:: EXERCISE MATERIAL ::
+===+

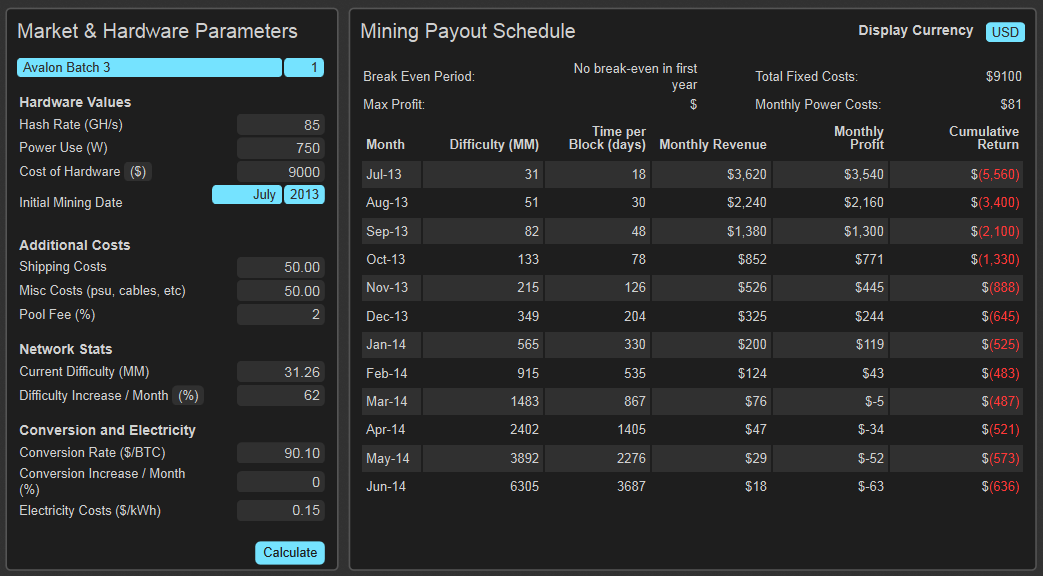Toggle the ($) unit beside Cost of Hardware
Screen dimensions: 1043x576
click(x=138, y=172)
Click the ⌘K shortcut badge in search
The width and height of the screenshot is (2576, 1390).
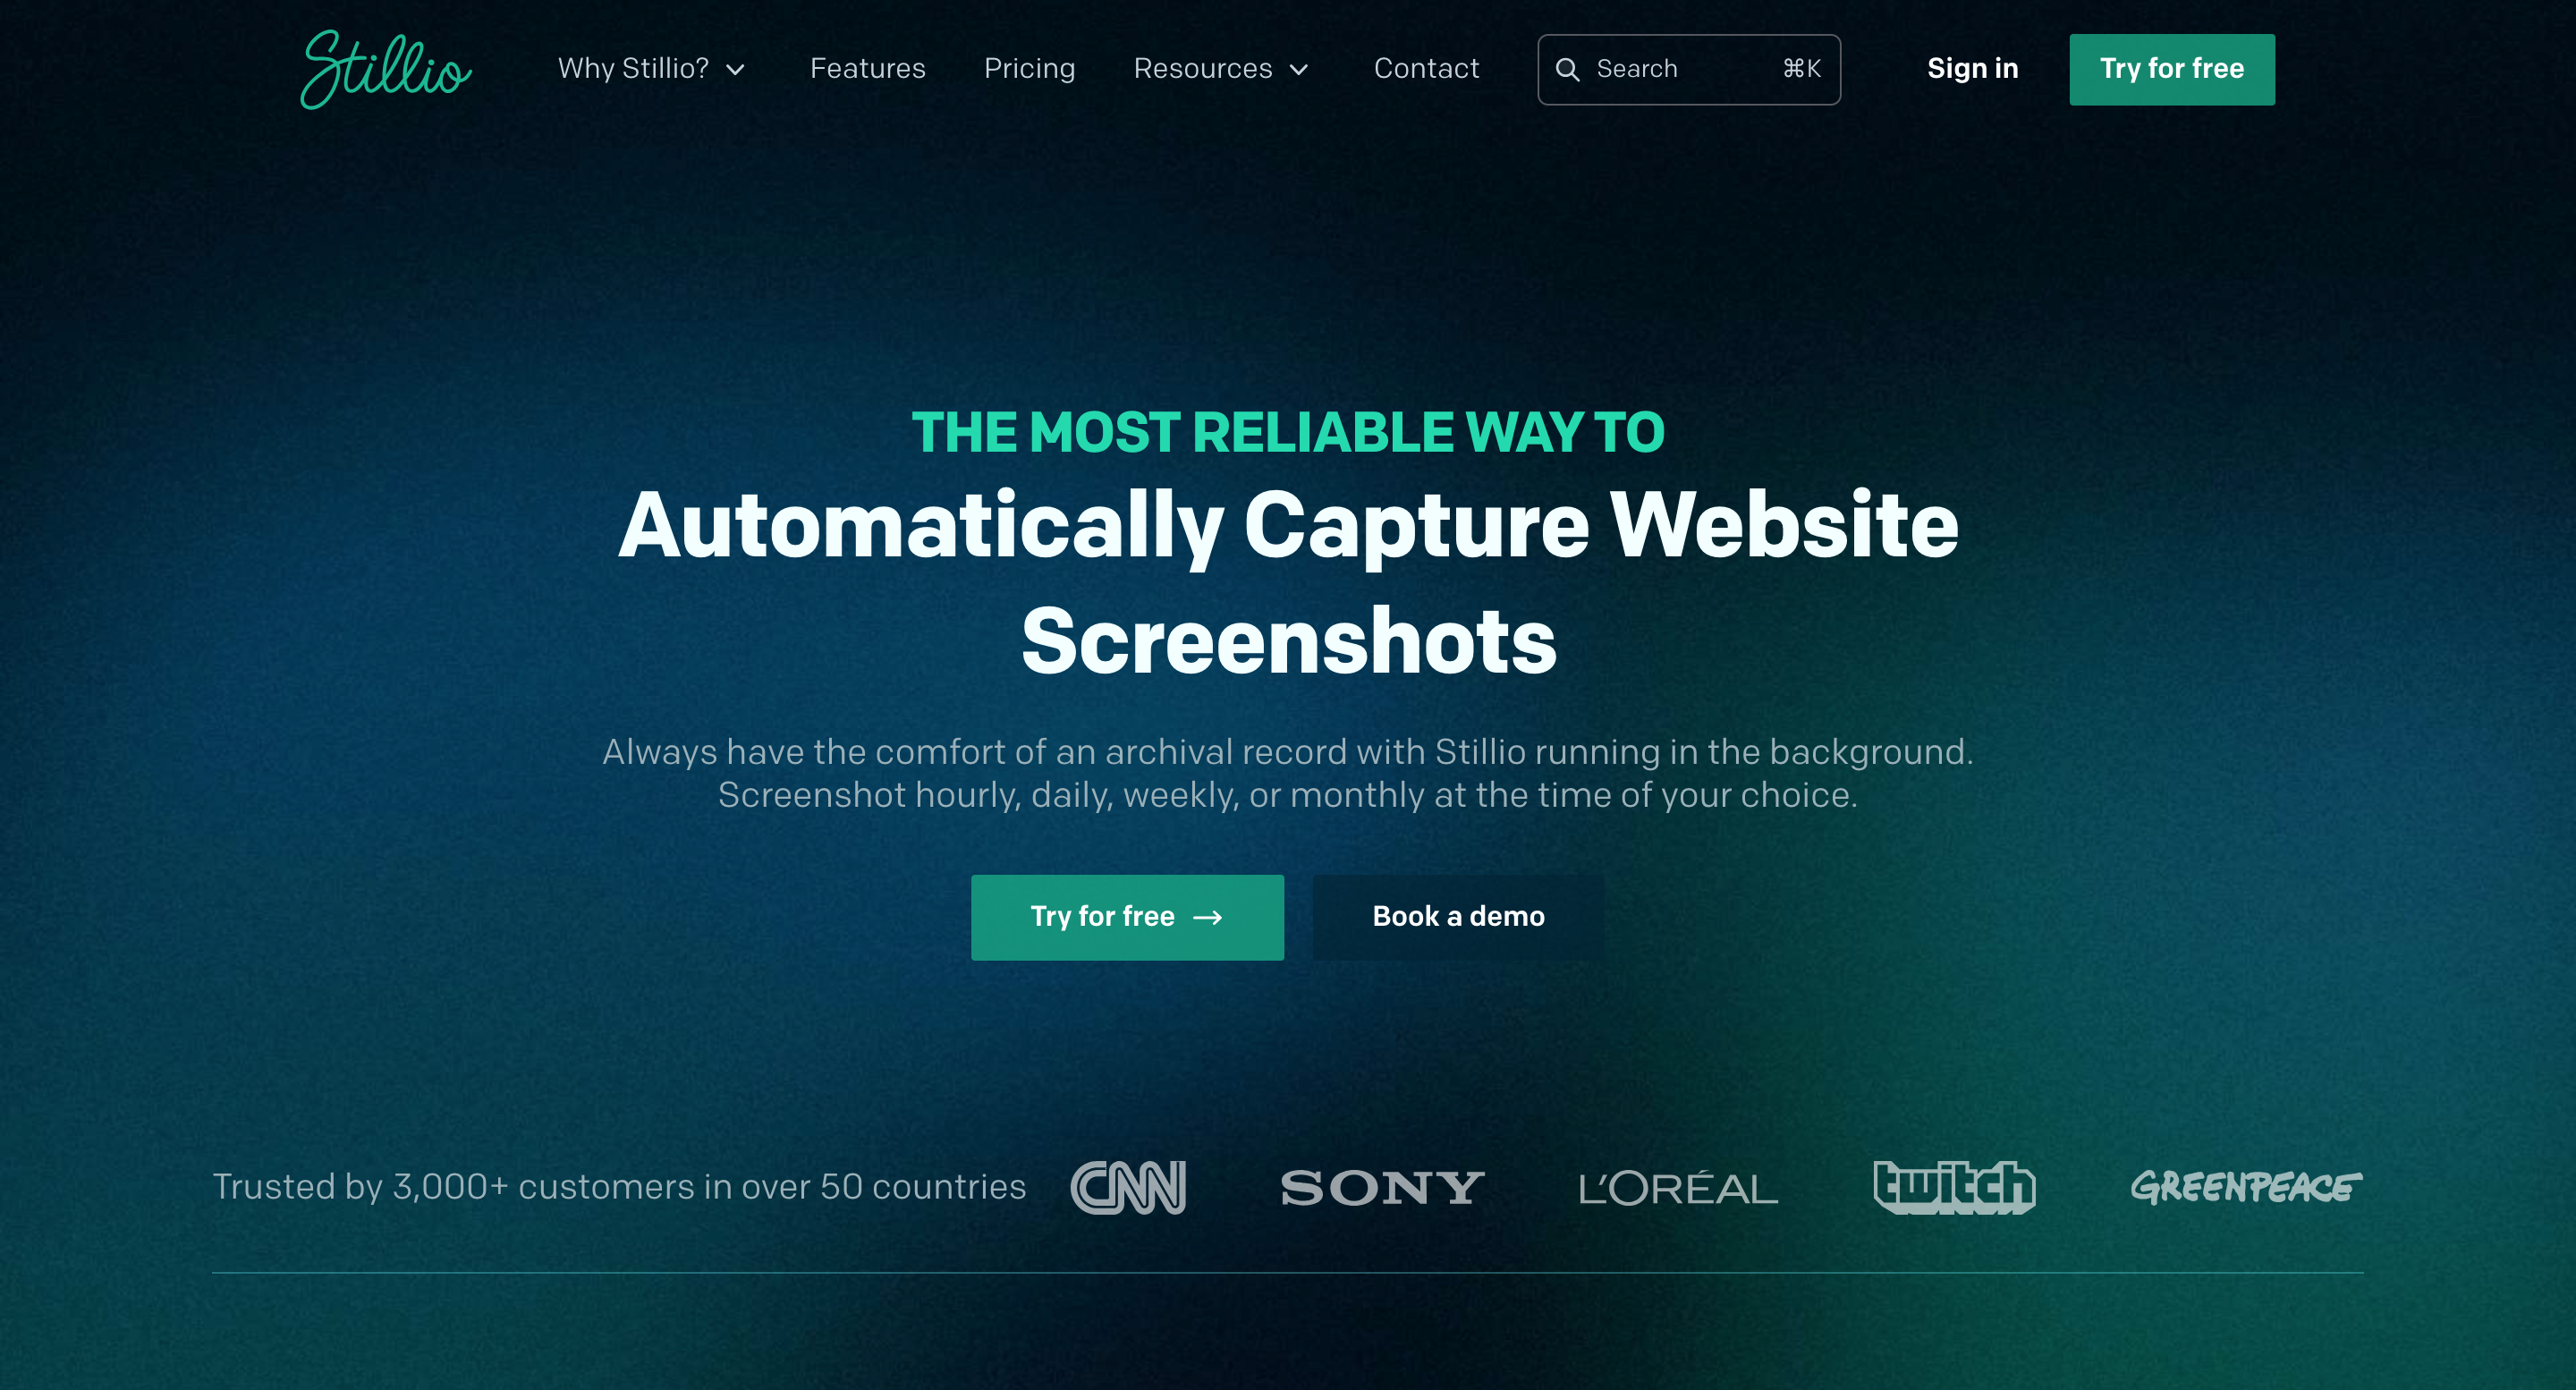pos(1801,69)
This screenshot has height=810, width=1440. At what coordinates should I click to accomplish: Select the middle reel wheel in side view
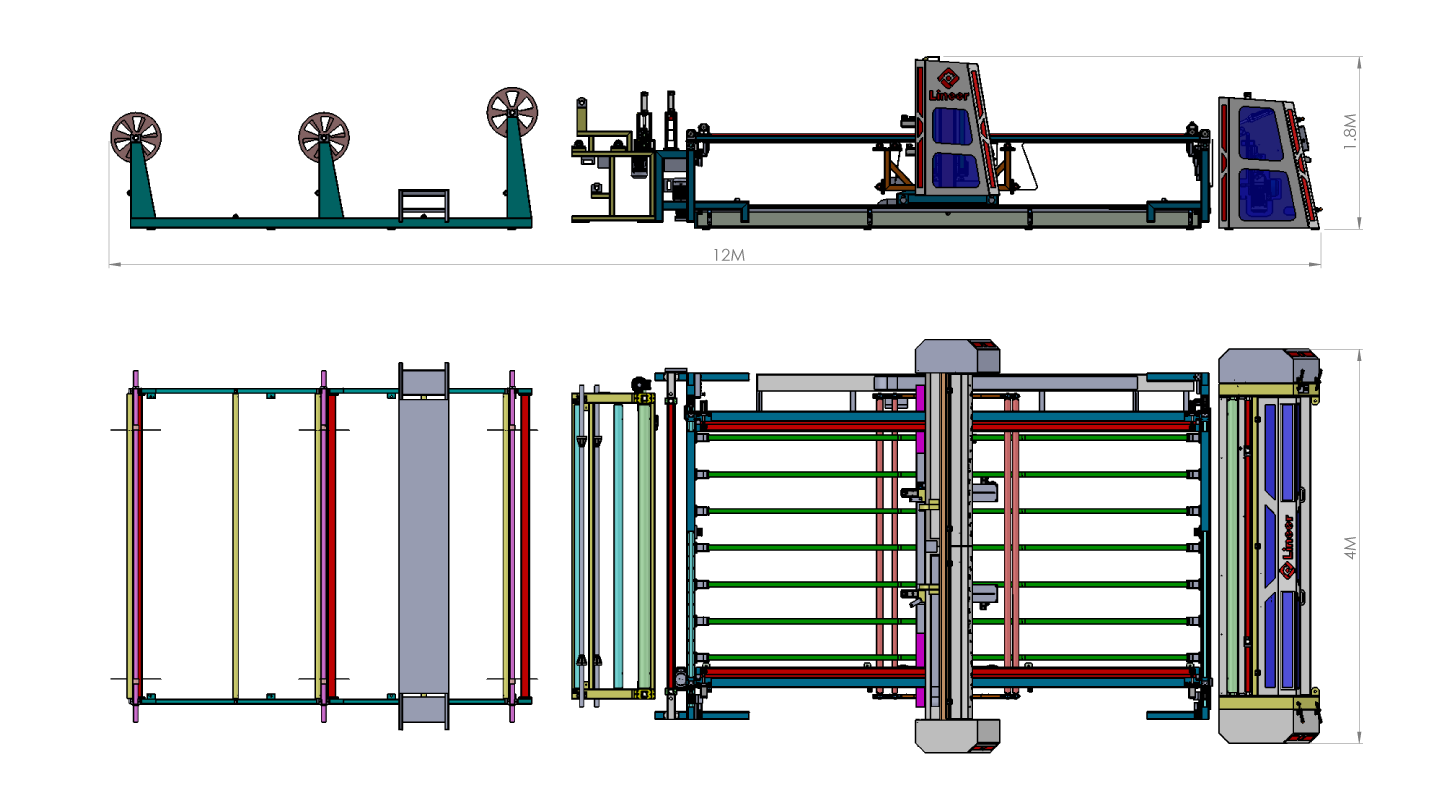coord(324,136)
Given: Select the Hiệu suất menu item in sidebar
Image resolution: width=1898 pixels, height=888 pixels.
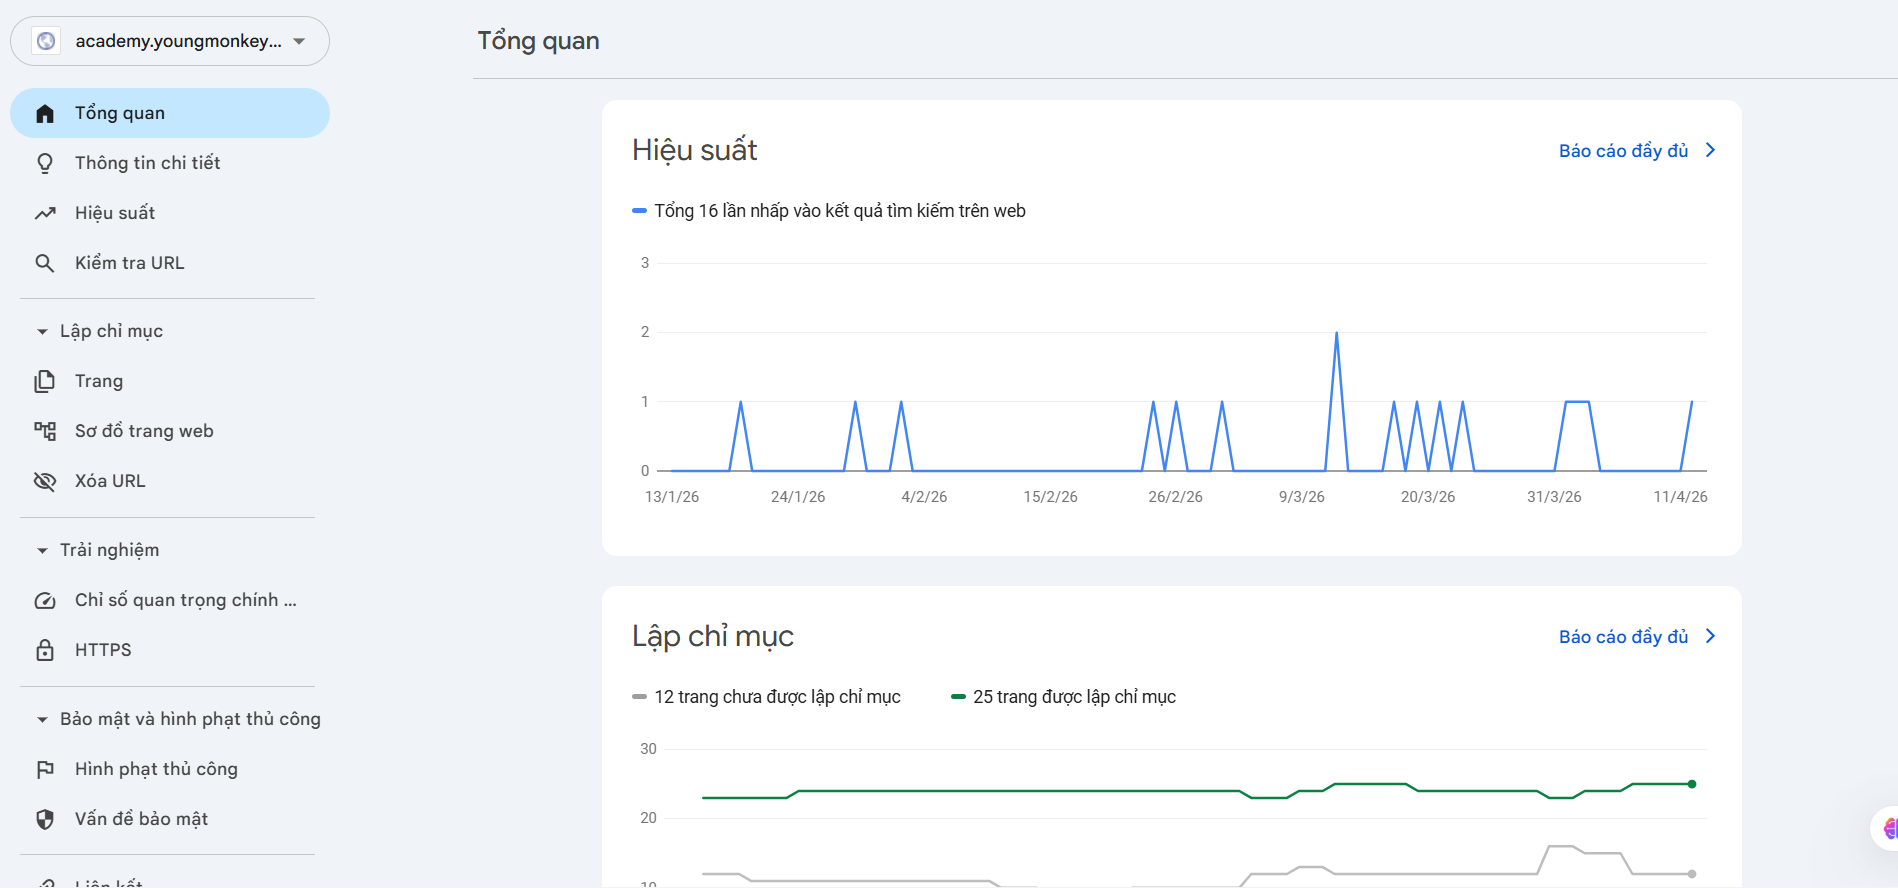Looking at the screenshot, I should pos(115,213).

+===+

:: GOAL ::
Reproduce the records above verbatim, line for line, and omit every picture.

:: TASK OUTPUT ::
Toggle the ($) unit beside Cost of Hardware
Screen dimensions: 1043x576
click(x=138, y=172)
Click the ⌘K shortcut badge in search
The width and height of the screenshot is (2576, 1390).
pos(1801,69)
This screenshot has height=810, width=1440. At what coordinates should I click to accomplish: Select the middle reel wheel in side view
coord(324,136)
Given: Select the Hiệu suất menu item in sidebar
Image resolution: width=1898 pixels, height=888 pixels.
Looking at the screenshot, I should pos(115,213).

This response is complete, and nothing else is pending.